*TASK ITEM*: Your answer must be a single number: how many lines in the records include the word "help".

[Data extracted from a collection]
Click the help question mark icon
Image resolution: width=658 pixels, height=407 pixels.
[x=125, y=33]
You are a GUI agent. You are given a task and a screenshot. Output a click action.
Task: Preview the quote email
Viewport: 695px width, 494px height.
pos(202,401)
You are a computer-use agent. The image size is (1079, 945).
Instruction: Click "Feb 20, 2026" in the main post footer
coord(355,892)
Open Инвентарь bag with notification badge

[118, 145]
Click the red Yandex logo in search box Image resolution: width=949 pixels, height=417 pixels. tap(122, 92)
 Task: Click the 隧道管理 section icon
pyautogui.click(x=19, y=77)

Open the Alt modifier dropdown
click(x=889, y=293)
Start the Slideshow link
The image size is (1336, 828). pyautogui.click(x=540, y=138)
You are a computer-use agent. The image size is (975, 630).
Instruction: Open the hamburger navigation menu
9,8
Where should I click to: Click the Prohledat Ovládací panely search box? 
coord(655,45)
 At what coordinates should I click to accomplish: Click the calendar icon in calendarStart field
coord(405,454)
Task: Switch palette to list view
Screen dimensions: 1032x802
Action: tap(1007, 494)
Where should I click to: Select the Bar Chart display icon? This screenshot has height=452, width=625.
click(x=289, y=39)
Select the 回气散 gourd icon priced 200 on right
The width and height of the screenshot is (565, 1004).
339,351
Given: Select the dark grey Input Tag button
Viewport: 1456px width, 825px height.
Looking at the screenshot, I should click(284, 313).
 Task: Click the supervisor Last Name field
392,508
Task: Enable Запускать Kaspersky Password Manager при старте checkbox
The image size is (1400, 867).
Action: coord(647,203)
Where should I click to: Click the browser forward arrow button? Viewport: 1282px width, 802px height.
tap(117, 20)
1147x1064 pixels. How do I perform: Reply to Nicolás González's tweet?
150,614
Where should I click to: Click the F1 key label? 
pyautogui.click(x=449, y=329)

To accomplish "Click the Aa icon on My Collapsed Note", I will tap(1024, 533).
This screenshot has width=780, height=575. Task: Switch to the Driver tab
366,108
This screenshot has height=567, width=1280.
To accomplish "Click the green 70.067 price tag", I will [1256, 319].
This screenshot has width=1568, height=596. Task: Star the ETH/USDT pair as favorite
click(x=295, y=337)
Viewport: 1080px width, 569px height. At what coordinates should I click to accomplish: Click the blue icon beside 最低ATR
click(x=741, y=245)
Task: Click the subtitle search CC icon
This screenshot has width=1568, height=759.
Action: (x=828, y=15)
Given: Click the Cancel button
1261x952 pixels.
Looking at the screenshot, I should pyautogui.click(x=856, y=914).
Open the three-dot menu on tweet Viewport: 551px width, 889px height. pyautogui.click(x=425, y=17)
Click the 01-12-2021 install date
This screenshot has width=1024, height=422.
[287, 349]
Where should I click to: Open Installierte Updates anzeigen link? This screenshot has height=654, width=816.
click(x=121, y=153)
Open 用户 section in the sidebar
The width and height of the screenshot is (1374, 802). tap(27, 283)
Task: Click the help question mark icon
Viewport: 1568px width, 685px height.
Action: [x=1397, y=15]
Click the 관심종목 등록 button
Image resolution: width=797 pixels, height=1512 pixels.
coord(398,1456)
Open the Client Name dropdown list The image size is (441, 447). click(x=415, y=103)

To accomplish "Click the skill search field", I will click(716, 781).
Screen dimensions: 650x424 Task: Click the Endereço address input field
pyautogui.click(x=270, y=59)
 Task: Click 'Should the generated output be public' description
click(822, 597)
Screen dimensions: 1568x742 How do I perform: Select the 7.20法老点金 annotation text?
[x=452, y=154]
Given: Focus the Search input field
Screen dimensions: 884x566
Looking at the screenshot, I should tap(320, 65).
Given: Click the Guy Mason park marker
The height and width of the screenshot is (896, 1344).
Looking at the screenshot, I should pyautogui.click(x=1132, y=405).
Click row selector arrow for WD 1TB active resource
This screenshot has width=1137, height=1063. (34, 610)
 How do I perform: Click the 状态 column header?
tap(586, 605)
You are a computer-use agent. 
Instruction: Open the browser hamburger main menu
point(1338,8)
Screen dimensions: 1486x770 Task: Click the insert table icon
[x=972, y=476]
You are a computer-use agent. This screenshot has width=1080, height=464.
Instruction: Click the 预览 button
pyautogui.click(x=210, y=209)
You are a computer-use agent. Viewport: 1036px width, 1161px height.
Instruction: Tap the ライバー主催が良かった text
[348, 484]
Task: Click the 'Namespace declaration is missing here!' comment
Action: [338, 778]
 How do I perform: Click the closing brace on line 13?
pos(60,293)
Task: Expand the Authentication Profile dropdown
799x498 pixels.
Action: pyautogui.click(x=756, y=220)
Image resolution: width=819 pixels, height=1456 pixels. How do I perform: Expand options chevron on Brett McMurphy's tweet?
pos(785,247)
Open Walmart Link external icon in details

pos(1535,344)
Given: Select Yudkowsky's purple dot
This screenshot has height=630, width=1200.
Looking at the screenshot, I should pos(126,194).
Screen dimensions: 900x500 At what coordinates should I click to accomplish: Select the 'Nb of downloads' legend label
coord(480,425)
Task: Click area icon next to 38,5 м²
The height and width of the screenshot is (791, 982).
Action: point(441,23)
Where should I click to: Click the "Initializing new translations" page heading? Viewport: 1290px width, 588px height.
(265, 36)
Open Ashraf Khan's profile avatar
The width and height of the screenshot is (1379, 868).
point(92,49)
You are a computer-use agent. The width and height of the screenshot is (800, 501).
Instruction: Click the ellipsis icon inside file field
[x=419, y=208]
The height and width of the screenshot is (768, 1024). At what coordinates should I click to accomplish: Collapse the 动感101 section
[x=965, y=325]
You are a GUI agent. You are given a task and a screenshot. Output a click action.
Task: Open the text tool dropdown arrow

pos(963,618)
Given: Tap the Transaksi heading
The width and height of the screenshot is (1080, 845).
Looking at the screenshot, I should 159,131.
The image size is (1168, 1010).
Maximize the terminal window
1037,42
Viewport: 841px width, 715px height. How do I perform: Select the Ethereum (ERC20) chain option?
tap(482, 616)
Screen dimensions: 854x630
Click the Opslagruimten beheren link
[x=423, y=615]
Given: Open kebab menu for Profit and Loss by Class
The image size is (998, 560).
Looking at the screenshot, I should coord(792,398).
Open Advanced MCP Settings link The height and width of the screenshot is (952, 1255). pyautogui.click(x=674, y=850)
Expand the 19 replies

*OUTPUT OF THE TASK*: 2